I was actually getting excited about the idea of taking out a second-mortgage to fund my new career as my husband's trophy wife when it occurred to me that it could never happen. I need two Xanax just to get my teeth cleaned and take to my bed for a week after having a splinter removed. I'd require a medically-induced coma for a simple brow lift. Therefore, I will never reap the wonderful benefits that cosmetic surgery could provide for me. According to the ads:
1. It will boost your self-esteem! At this stage in my life, I think I'm good. In fact, I probably have enough extra self-esteem to get me through the next 20 years or so.
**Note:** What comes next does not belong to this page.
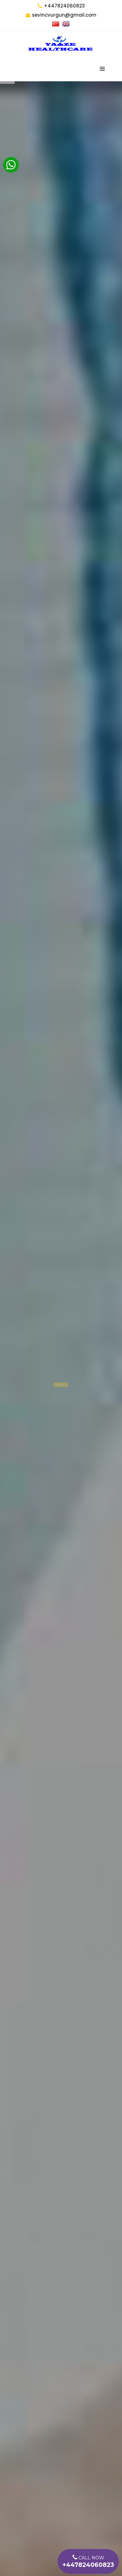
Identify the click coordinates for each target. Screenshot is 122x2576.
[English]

But, I appreciate the offer to leave my face and body bloodied and bruised for six weeks in order to "feel better about myself."
2. Your spouse/partner will be thrilled with the New You! Spouse/Partner and I have been married for almost 34 years. He's "thrilled" when he doesn't find a mystery scrape on my car every few months. Let's not spoil a good thing.
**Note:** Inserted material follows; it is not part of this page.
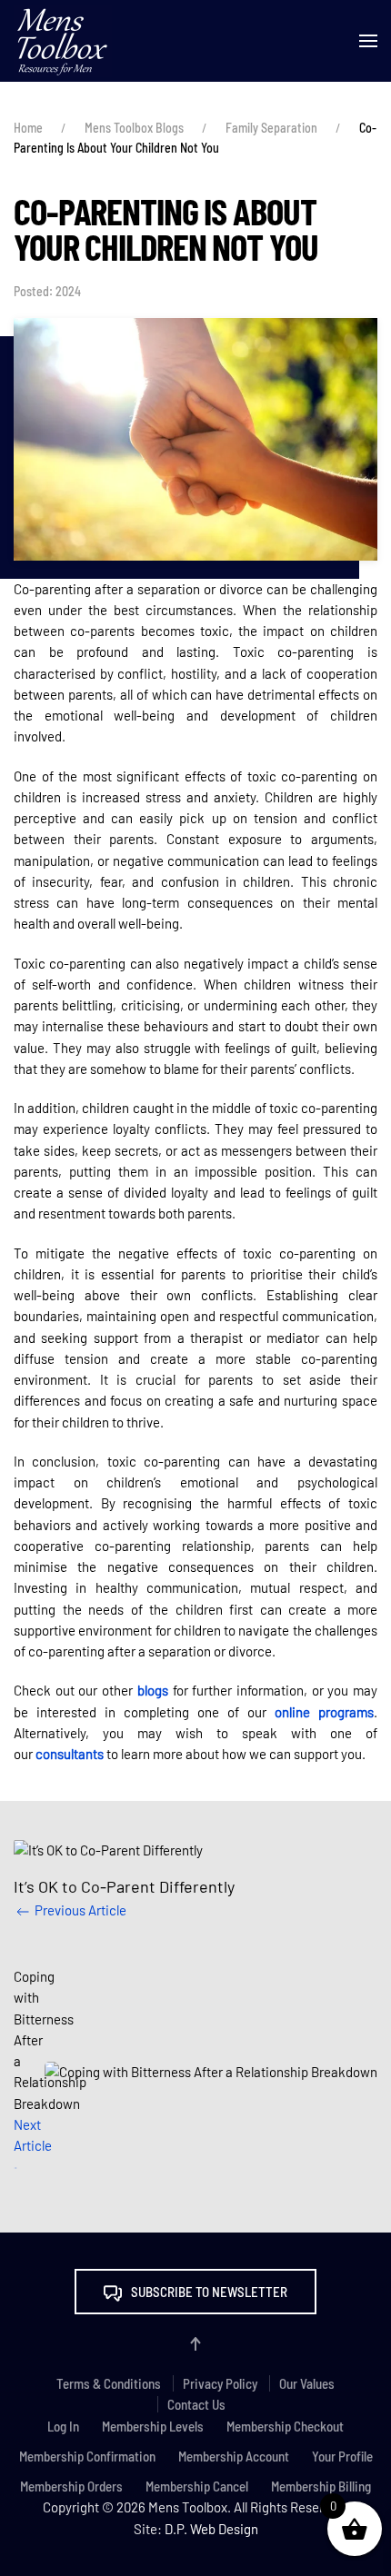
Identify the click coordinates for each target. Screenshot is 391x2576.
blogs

3. You will be able to wear all the latest fashions! I'll pass.
|"Oh, grow up!|
5. You will look younger! Well, I can't deny this is a huge selling point. It would be nice, after all, to pass myself in a mirror at the mall and not think, "Who is that old lady? She looks familiar. Except she's put on weight." At the same time, since I'm going to keep aging, (here's hoping!) maybe it would be better to just accept it.
Life is short, even if you live 100 years. So, while we are here, we might as well take charge of the things that we can. I support any woman or man who wants to give aging the middle finger by having a little work done. But, do it for you and you alone. I promise I won't be jealous, unless it gets you invited on George Clooney's yacht.